News & Politics

What Would Ranked-Choice Voting Mean for DC Politics?

Initiative 83 would also reshape politics by allowing independent voters to vote in primaries.

Illustration by stefanamer via iStock/Getty Images Plus.

This week, a campaign that aims to establish ranked-choice voting in District of Columbia primary elections and allow independents to vote in primaries delivered petitions to DC’s Board of Elections after six months of canvassing. The “Yes on 83” campaign says in a press release that it turned in more than 8,000 petitions and 40,000 signatures from across the District. If the board is able to validate the petitions and signatures in a 30-day period after it examines the materials the campaign submitted, it will certify Initiative 83 to appear on the ballot this November.

In ranked-choice voting, voters have the option to rank candidates in order of preference rather than choosing just one. Forty-seven US cities already use it for local elections, and Alaska and Maine use it for state, congressional, and Presidential elections as well.

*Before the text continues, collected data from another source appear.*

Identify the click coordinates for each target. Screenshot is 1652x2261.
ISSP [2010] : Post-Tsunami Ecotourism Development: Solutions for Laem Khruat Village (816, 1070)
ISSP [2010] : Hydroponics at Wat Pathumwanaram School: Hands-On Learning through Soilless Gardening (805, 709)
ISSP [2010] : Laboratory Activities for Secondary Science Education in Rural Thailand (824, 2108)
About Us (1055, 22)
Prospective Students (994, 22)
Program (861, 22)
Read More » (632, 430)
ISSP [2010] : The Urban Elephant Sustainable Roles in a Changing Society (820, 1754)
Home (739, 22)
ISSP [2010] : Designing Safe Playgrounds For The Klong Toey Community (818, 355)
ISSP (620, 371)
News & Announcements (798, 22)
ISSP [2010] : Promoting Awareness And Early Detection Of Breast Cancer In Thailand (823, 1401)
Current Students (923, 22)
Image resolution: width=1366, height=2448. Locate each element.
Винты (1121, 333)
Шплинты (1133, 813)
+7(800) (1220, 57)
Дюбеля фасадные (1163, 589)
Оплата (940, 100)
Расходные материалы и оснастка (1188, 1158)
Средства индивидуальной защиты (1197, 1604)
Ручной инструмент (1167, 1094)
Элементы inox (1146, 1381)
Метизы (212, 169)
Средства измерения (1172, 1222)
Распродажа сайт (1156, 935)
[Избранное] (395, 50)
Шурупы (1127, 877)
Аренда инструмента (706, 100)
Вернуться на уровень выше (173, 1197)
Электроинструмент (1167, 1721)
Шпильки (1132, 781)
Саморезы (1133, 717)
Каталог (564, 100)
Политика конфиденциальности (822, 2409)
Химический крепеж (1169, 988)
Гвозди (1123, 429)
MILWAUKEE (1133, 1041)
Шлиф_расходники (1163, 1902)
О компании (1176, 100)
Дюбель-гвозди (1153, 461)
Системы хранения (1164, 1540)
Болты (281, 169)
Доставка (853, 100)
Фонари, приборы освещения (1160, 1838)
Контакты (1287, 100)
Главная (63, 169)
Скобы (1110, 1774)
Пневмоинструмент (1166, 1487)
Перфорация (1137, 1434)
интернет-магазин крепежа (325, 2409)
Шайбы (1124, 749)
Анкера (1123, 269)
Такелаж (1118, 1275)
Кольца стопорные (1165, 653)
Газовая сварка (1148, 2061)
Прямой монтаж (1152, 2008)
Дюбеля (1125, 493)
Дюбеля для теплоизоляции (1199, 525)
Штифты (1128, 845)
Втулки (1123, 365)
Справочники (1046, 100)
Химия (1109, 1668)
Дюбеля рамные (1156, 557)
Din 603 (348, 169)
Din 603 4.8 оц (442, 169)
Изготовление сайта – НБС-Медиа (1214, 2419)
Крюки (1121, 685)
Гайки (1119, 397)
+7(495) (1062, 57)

Lisa D.T. Rice speaking at a press conference on July 1 after delivering the signatures to DC’s election board. Photo courtesy of the YES on 83 campaign.

Lisa D.T. Rice, who proposed the initiative, says she hopes ranked-choice voting gives elected officials more accountability to their constituents, since they’ll only win if they garner more than 50 percent of the vote. (Wendell Felder, who recently won the primary to replace retiring Councilmember Vince Gray, won with far less than that amount.) “I would hope that someone who is in with majority support would feel they need to work hard to keep their seat,” Rice says.

The open primary measure would also allow voters who don’t belong to a political party to vote in primaries. Such voters would be able to request a party’s ballot if the initiative passes, but I-83 won’t allow voters registered in one party to vote in the other, and they’d only be able to do so in DC, not national, primaries.

DC is overwhelmingly Democratic, which often means primary winners enjoy safe seats in the general election. Moreover, says Rice, who is an independent, taxpayers fund primary elections. “Is there any other fundamental right that we Americans enjoy that we have to join a private organization in order to be able to exercise that right?” she says.

Chuck Thies, who has worked on campaigns and for elected officials in DC for more than 30 years, opposes I-83. (The Washington Post reports that DC Mayor Muriel Bowser declined to sign the petition and called the proposal a “bad idea.”) Thies says he supports open primaries but thinks it’s unwise to combine that idea with ranked-choice voting. “I’ve never seen an initiative in DC that had two distinct moving parts,” Thies says. He says DC voters tend to approve referendums, even those that aren’t in their best interest.

Thies opposes ranked-choice because he sees it as overcomplicating a process that voters already have little trust in. He argues that a “jungle primary,” where all candidates compete regardless of party affiliation and then the top two winners go to the general election, would be better. “You don’t accomplish confidence-building in election results by telling [voters] to pick three people and then some algorithm, some voodoo math, something that you probably don’t understand because most people don’t like math, is going to determine who won,” he says.